The PR description mentions capping/truncating each stack argument line by byte length, but buildArgumentsList() explicitly keeps serialized values unbounded and the tests preserve very long prebuilt argument lines. This can still produce oversized events. Either implement a per-line byte cap (for both prebuilt arguments and formatted args) or update the PR description/contract expectations to match the current behavior.
| public static function formatTruncatedArgumentLine(string $name, string $serializedValue): string | ||
| { | ||
| $namePart = self::truncateUtf8StringToMaxBytes($name, self::MAX_ARGUMENT_NAME_BYTES); | ||
|
|
||
| return $namePart . ' = ' . $serializedValue; | ||
| } |
There was a problem hiding this comment.
formatTruncatedArgumentLine() only truncates the argument name; the serialized value (and therefore the full "name = value" line) can still be arbitrarily large (e.g., very long strings/arrays), which can defeat the goal of keeping payloads small.
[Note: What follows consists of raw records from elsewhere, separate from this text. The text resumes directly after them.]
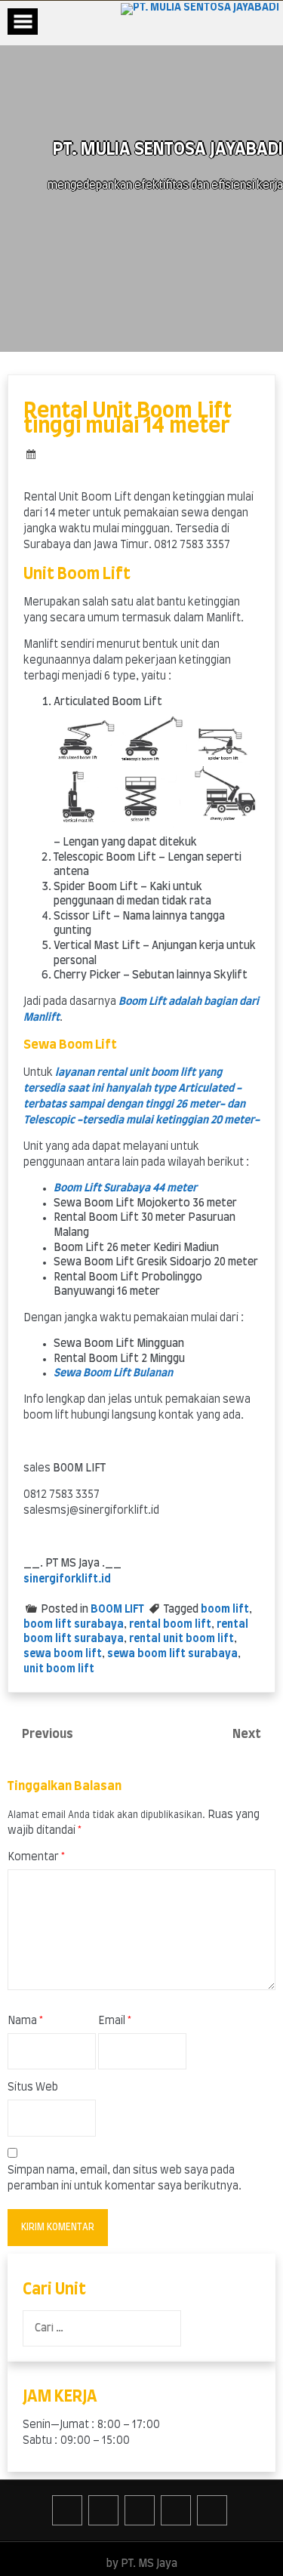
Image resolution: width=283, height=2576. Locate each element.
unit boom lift (58, 1669)
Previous (47, 1734)
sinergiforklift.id (67, 1579)
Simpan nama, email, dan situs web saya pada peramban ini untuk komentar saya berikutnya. (124, 2178)
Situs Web (33, 2087)
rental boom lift (170, 1624)
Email (114, 2021)
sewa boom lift (62, 1654)
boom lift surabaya (73, 1624)
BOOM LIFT (117, 1609)
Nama (25, 2021)
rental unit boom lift (181, 1639)
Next (247, 1734)
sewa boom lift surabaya (172, 1654)
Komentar (36, 1857)
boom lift (225, 1609)
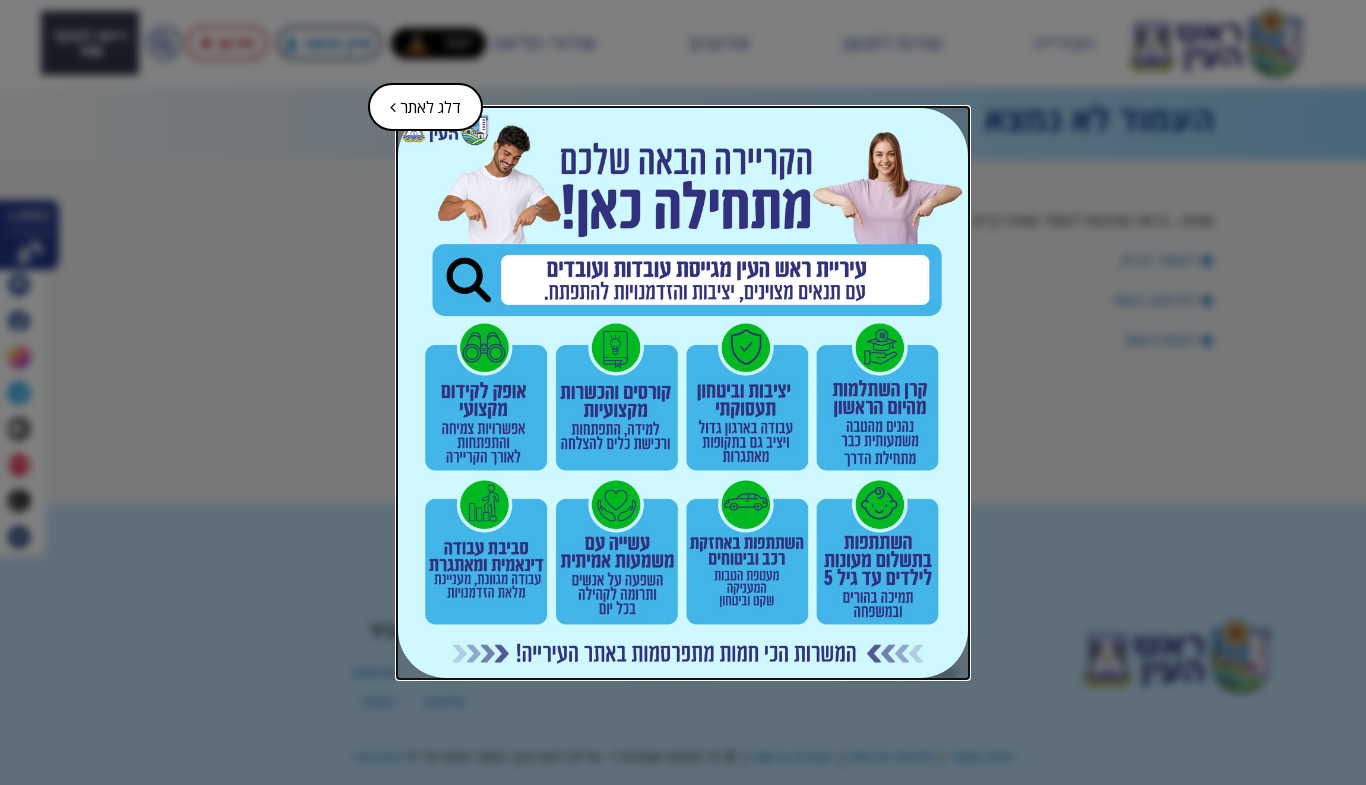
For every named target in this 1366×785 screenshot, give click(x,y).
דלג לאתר (416, 100)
Consider enforcing an explicit max byte length for the entire line and applying it consistently to both formatted and prebuilt argument lines.
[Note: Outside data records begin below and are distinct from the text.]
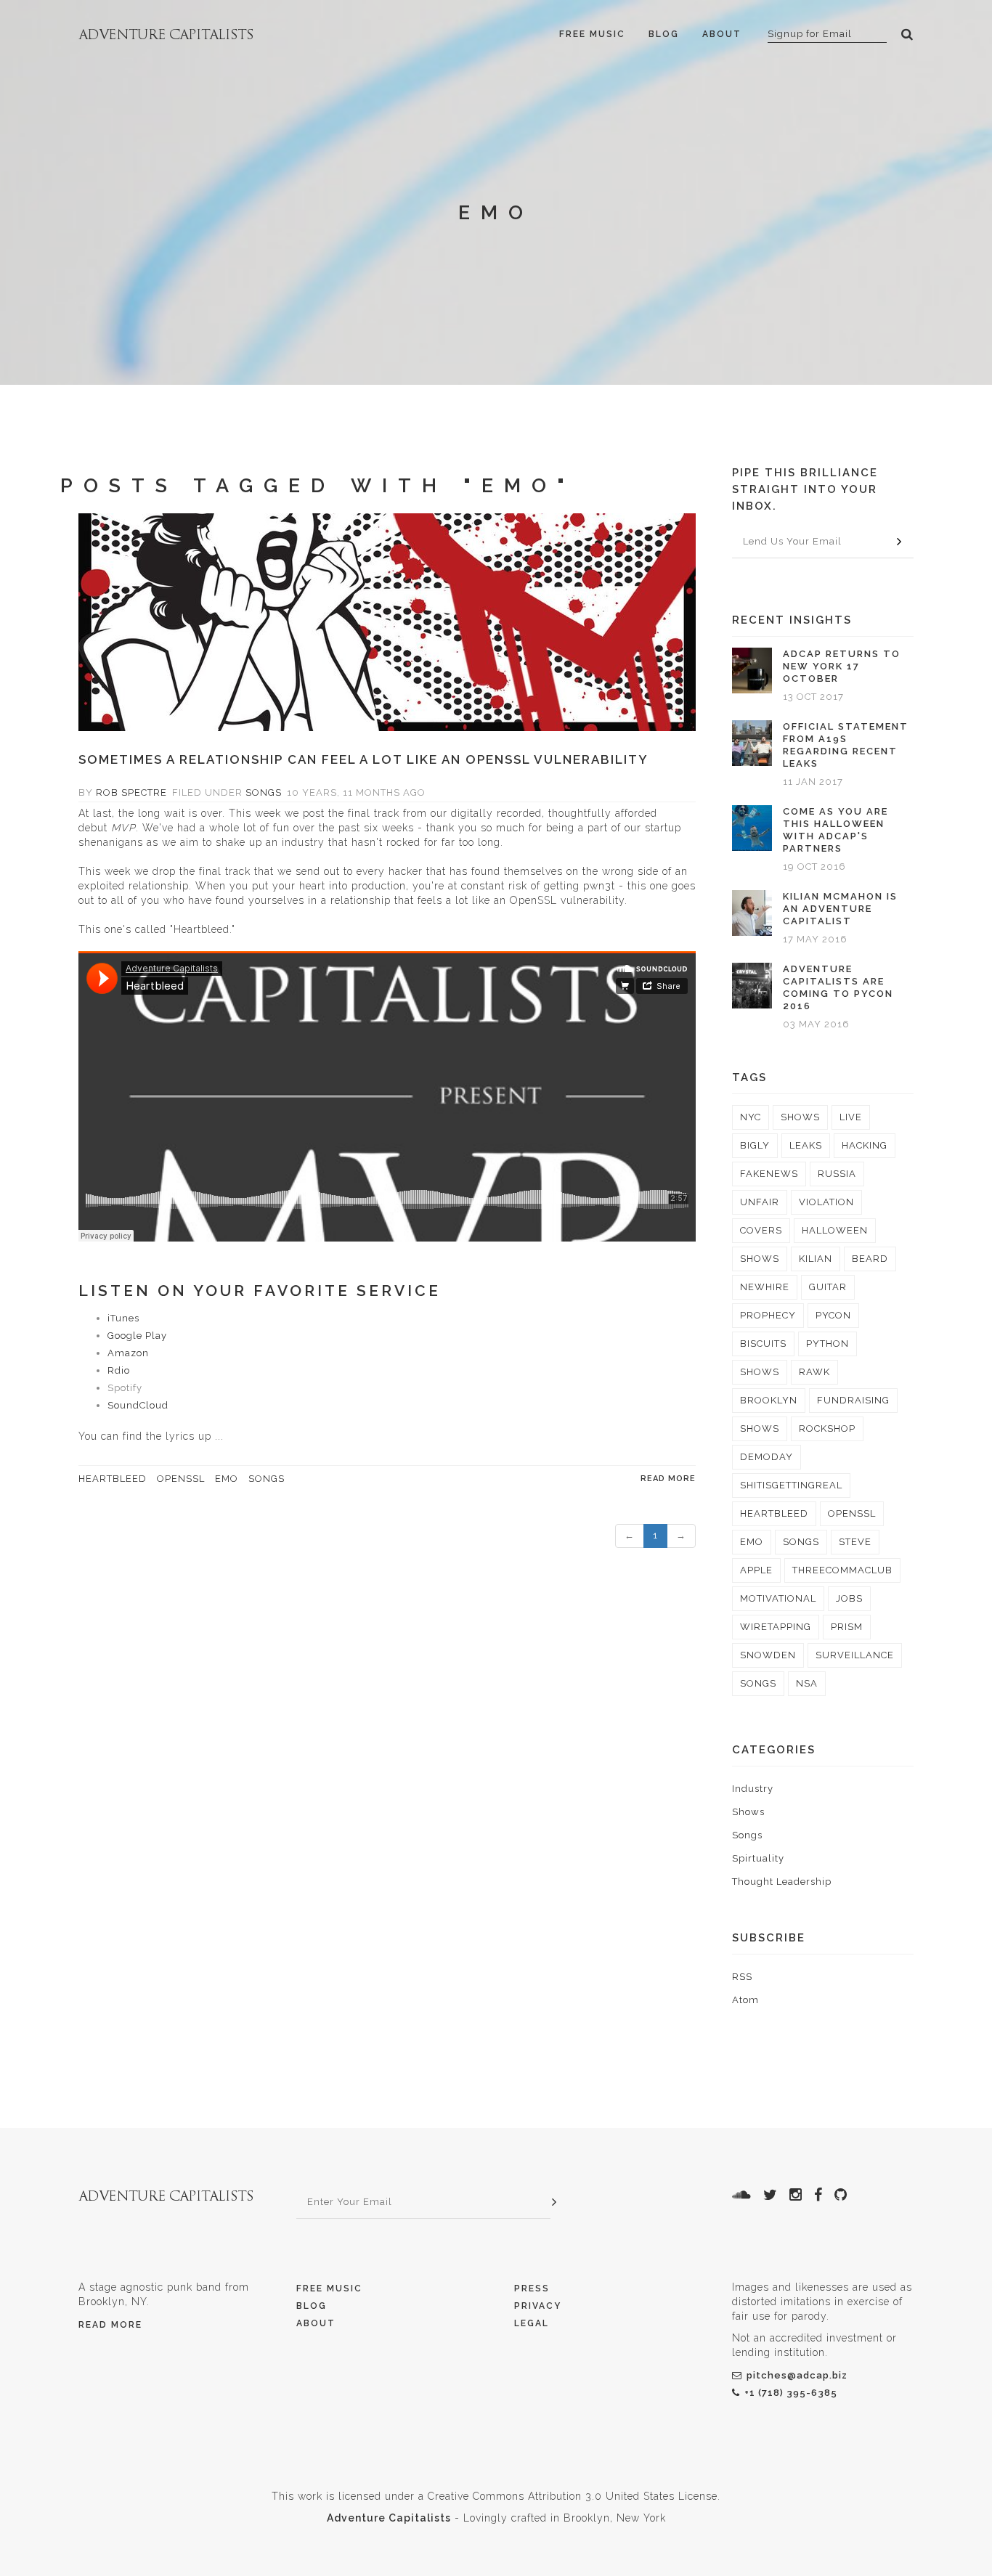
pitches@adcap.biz (797, 2375)
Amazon (128, 1353)
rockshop (827, 1428)
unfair (759, 1202)
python (827, 1343)
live (850, 1117)
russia (837, 1173)
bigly (755, 1145)
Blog (664, 34)
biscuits (763, 1343)
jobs (849, 1598)
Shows (748, 1811)
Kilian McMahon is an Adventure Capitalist (840, 908)
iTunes (123, 1318)
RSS (742, 1976)
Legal (531, 2323)
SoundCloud (137, 1405)
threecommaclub (842, 1570)
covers (761, 1230)
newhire (764, 1286)
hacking (864, 1145)
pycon (833, 1315)
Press (532, 2288)
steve (855, 1541)
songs (266, 1478)
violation (826, 1202)
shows (800, 1117)
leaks (805, 1145)
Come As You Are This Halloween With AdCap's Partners (835, 830)
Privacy (537, 2306)
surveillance (855, 1655)
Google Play (137, 1335)
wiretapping (775, 1626)
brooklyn (768, 1400)
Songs (263, 792)
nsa (807, 1683)
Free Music (592, 34)
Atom (745, 1999)
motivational (778, 1598)
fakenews (769, 1173)
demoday (766, 1456)
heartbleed (112, 1478)
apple (756, 1570)
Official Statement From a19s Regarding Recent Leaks (845, 745)
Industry (752, 1788)
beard (870, 1258)
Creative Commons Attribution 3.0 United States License (572, 2496)
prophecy (768, 1315)
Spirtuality (758, 1858)
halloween (835, 1230)
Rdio (118, 1370)
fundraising (853, 1400)
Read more (668, 1478)
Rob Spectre (131, 792)
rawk (814, 1371)
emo (226, 1478)
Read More (110, 2325)
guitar (828, 1286)
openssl (181, 1478)
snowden (768, 1655)
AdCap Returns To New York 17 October (841, 666)
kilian (815, 1258)
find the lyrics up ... (173, 1436)
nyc (750, 1117)
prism (847, 1626)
| * Lines without `" = "` are returned as-is (no length limit). | ||
| */ | ||
| public static function truncatePrebuiltArgumentLine(string $line): string | ||
| { | ||
| $separator = ' = '; | ||
| $position = strpos($line, $separator); | ||
| if ($position === false) { | ||
| return $line; |
There was a problem hiding this comment.
truncatePrebuiltArgumentLine() returns lines without the " = " delimiter unchanged (no length cap). That allows a single prebuilt argument entry to be extremely large and bypass any payload-size protections. Consider applying the same max-byte truncation to the whole line even when the delimiter is missing.
| * Lines without `" = "` are returned as-is (no length limit). | |
| */ | |
| public static function truncatePrebuiltArgumentLine(string $line): string | |
| { | |
| $separator = ' = '; | |
| $position = strpos($line, $separator); | |
| if ($position === false) { | |
| return $line; | |
| * Lines without `" = "` are truncated as whole lines to the configured byte cap. | |
| */ | |
| public static function truncatePrebuiltArgumentLine(string $line): string | |
| { | |
| $separator = ' = '; | |
| $position = strpos($line, $separator); | |
| if ($position === false) { | |
| return self::truncateUtf8StringToMaxBytes($line, self::MAX_ARGUMENT_NAME_BYTES); |
| try { | ||
| $newArguments[] = sprintf('%s = %s', $name, $value); | ||
| $newArguments[] = self::formatTruncatedArgumentLine((string) $name, $value); | ||
| } catch (\Exception $e) { | ||
| // Ignore unknown types | ||
| } |
There was a problem hiding this comment.
The try/catch around formatTruncatedArgumentLine() appears unnecessary: neither serializeValue() nor formatTruncatedArgumentLine() throws, so the catch block should be unreachable. Removing it would simplify the control flow (or, if an exception is expected, catch a specific exception from the actual throwing call).
Summary
Makes event/stacktrace payload building safe for deeply nested and self-referential values (e.g. $GLOBALS in frame arguments) and keeps stack arguments aligned with the Hawk contract: a list of full strings like name = serializedValue, with the list length capped and each line bounded by byte length so events stay small and JSON-safe.
What changed
– Serializer::prepare — max nesting depth to stop runaway recursion on circular structures; output is JSON with JSON_UNESCAPED_UNICODE | JSON_PRETTY_PRINT for readable snapshots.
– EventPayloadBuilder — normalizeBacktrace builds frames with an allowlist of keys, depth-limits non-frame data via transformForJson, maps args to formatted arguments without duplicating raw args in additionalData, caps the number of argument lines per frame, and truncates each argument line to MAX_ARGUMENT_LINE_BYTES (including prebuilt arguments lines).
– StacktraceFrameBuilder — caps how many function arguments are included per frame and truncates long name = value lines to the same per-line byte limit.
– Tests — cover normalization, argument count limit (with more args than the cap), truncation of long prebuilt argument lines, and serializer depth/JSON behavior.